§ What is required:
After finding the line containing "Zoom out the" below, please output that line and each following one through the line containing "is (1960, 1877).", exactly as written.

(Collected data entries)
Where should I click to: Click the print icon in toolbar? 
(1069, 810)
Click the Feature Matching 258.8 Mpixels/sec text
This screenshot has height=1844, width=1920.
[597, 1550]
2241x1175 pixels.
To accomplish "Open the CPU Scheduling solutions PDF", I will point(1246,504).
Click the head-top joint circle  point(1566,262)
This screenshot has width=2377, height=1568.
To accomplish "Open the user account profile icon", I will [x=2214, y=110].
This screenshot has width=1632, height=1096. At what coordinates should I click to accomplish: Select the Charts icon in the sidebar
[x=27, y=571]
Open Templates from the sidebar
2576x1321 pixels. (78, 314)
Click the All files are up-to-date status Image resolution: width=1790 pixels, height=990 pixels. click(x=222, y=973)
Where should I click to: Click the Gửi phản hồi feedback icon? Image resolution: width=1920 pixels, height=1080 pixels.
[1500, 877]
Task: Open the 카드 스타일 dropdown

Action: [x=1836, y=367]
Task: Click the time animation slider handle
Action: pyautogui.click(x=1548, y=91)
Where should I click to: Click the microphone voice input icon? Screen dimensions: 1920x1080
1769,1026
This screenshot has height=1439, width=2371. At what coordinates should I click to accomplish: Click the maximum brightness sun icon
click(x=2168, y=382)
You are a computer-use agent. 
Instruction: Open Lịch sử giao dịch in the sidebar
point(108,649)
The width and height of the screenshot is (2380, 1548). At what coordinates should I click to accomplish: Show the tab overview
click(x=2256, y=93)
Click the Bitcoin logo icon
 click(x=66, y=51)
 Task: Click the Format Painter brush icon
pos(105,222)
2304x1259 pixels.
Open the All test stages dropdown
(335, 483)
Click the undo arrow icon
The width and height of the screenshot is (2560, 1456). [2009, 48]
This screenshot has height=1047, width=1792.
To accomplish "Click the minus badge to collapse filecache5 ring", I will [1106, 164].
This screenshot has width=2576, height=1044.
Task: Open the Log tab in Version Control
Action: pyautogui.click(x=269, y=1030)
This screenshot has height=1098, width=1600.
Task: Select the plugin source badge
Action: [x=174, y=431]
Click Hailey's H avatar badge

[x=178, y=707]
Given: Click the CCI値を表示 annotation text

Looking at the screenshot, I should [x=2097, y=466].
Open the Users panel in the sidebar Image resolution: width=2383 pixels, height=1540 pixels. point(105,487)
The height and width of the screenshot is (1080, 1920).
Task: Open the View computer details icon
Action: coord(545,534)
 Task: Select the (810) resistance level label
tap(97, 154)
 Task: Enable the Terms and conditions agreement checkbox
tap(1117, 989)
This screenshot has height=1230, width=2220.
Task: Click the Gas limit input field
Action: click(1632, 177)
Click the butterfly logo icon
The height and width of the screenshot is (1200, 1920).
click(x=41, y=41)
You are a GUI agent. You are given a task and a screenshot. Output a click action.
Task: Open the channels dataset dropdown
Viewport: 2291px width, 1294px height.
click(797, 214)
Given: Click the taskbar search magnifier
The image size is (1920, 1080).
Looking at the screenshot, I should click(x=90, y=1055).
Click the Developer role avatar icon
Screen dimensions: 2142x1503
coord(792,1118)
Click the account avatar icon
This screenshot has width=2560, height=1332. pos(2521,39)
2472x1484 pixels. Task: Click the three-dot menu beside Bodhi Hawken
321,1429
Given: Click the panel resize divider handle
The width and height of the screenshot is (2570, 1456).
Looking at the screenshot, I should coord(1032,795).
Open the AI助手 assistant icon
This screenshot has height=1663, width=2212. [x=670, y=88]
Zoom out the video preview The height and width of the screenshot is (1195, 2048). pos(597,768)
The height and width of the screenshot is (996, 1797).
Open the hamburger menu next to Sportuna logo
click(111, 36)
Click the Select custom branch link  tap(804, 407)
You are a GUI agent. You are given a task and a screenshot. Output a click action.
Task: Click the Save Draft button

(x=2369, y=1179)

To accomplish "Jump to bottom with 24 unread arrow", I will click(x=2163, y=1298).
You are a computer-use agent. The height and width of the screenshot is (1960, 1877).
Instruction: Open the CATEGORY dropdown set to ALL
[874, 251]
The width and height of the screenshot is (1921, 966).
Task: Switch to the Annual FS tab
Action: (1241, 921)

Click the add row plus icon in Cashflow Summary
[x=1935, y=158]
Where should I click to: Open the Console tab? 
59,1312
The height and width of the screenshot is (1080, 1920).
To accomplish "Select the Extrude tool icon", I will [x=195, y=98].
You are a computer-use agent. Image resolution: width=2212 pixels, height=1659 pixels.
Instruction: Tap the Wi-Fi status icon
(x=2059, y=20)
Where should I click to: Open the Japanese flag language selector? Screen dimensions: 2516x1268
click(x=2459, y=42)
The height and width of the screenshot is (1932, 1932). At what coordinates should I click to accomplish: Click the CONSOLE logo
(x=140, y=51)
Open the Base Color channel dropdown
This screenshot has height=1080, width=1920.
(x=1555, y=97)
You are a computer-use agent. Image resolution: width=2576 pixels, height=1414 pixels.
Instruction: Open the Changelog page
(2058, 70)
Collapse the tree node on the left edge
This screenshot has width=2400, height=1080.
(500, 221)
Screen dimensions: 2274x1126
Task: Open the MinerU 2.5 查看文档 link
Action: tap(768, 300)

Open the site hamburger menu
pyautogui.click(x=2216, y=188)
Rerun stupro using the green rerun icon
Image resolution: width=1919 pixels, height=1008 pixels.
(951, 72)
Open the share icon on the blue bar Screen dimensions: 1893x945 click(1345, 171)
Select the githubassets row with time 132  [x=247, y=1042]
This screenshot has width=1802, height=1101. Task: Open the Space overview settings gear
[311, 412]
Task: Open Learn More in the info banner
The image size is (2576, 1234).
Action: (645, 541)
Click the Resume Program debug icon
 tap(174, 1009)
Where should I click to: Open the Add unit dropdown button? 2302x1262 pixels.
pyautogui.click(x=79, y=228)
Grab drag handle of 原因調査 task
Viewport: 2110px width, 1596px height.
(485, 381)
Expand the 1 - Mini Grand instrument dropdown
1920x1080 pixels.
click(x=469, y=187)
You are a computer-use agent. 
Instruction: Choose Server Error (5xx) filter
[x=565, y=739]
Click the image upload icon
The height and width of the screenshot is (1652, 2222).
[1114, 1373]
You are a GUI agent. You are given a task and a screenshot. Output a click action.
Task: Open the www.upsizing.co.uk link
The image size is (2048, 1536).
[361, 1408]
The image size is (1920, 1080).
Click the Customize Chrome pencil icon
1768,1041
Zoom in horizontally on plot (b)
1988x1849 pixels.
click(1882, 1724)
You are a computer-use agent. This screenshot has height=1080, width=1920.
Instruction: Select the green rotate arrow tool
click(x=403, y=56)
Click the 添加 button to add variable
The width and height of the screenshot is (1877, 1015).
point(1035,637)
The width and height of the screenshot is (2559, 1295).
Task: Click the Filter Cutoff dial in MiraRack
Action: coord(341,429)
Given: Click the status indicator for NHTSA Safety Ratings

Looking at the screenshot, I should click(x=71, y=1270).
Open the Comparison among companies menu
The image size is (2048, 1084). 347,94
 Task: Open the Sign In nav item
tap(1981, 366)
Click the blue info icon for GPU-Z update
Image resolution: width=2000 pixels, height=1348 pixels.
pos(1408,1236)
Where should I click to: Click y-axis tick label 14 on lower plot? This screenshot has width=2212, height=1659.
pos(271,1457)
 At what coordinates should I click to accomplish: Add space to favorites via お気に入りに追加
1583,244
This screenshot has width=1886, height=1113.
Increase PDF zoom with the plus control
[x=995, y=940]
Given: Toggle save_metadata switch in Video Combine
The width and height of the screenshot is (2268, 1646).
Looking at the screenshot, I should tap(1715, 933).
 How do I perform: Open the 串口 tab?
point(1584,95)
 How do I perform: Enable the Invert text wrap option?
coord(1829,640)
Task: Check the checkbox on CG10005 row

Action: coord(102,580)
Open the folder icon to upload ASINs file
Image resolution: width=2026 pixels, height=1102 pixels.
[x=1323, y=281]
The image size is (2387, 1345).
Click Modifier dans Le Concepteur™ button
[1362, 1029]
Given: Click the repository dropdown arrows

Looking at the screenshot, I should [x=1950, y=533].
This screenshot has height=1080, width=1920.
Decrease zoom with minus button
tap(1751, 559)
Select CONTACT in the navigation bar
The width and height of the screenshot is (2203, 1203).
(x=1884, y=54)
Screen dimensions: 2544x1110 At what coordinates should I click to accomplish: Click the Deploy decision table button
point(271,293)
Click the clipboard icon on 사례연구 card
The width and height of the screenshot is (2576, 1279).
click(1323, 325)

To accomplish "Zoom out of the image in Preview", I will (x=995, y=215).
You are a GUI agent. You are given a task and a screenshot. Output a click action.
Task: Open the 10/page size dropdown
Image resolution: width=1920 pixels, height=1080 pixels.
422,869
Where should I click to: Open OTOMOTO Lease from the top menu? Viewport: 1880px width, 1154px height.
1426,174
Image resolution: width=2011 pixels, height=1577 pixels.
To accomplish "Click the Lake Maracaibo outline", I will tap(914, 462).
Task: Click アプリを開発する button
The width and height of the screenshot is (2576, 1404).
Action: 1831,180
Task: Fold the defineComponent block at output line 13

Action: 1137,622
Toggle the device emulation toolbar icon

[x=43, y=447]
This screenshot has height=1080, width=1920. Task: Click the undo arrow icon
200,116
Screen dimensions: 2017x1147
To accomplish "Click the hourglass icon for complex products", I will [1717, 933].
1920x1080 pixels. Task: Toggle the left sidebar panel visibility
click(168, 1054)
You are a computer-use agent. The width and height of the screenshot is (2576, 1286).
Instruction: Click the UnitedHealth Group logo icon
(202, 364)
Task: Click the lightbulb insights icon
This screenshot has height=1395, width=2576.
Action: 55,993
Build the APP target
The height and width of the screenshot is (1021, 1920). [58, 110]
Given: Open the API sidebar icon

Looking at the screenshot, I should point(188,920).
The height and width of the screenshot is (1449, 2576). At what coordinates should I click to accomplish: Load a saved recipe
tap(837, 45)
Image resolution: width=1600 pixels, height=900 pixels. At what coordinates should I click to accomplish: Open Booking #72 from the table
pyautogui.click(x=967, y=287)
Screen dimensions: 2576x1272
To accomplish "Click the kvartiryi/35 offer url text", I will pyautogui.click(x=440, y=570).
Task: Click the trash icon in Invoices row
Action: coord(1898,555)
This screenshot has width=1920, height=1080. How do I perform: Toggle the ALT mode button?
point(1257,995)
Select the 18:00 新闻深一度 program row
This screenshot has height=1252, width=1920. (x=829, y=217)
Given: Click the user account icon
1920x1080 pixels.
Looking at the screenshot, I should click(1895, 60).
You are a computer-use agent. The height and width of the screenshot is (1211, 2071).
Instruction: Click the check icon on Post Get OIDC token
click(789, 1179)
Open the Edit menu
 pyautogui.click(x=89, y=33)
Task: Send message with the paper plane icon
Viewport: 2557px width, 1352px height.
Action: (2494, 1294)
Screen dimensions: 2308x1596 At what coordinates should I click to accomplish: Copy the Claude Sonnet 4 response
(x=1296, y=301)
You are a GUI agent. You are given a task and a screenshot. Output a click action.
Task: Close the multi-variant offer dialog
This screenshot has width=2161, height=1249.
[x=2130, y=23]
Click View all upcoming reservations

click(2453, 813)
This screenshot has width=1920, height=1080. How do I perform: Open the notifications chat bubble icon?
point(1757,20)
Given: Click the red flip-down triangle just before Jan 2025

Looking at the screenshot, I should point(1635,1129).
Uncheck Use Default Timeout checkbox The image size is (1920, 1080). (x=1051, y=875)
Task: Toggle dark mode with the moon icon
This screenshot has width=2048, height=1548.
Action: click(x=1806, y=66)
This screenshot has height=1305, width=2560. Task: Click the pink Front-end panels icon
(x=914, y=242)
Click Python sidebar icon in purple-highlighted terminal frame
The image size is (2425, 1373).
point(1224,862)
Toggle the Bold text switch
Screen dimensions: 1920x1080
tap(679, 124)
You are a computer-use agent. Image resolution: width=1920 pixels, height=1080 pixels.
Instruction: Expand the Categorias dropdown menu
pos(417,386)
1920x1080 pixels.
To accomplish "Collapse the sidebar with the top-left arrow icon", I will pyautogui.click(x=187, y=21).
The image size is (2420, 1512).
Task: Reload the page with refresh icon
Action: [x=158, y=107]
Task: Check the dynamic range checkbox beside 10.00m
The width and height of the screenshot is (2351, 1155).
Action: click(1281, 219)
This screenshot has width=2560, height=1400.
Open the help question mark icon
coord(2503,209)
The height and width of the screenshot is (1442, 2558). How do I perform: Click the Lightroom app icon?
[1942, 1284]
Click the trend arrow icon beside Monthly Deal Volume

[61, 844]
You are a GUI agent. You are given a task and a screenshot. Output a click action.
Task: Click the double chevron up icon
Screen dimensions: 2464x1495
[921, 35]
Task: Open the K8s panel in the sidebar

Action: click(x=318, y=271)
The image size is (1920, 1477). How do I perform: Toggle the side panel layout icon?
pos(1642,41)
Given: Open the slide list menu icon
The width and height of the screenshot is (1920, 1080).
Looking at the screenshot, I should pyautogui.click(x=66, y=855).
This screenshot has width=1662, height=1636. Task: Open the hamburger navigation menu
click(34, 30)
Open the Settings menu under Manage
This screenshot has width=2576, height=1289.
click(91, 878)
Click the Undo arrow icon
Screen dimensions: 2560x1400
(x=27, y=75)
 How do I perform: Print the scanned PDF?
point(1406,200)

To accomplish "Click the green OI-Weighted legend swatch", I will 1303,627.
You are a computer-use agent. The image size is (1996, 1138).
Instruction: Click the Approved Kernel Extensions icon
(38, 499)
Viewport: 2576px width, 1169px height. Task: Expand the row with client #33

§ Your solution:
Zoom out the video preview The height and width of the screenshot is (1195, 2048). pos(597,768)
The height and width of the screenshot is (996, 1797).
Open the hamburger menu next to Sportuna logo
click(111, 36)
Click the Select custom branch link  tap(804, 407)
You are a GUI agent. You are given a task and a screenshot. Output a click action.
Task: Click the Save Draft button

(x=2369, y=1179)

To accomplish "Jump to bottom with 24 unread arrow", I will click(x=2163, y=1298).
You are a computer-use agent. The height and width of the screenshot is (1960, 1877).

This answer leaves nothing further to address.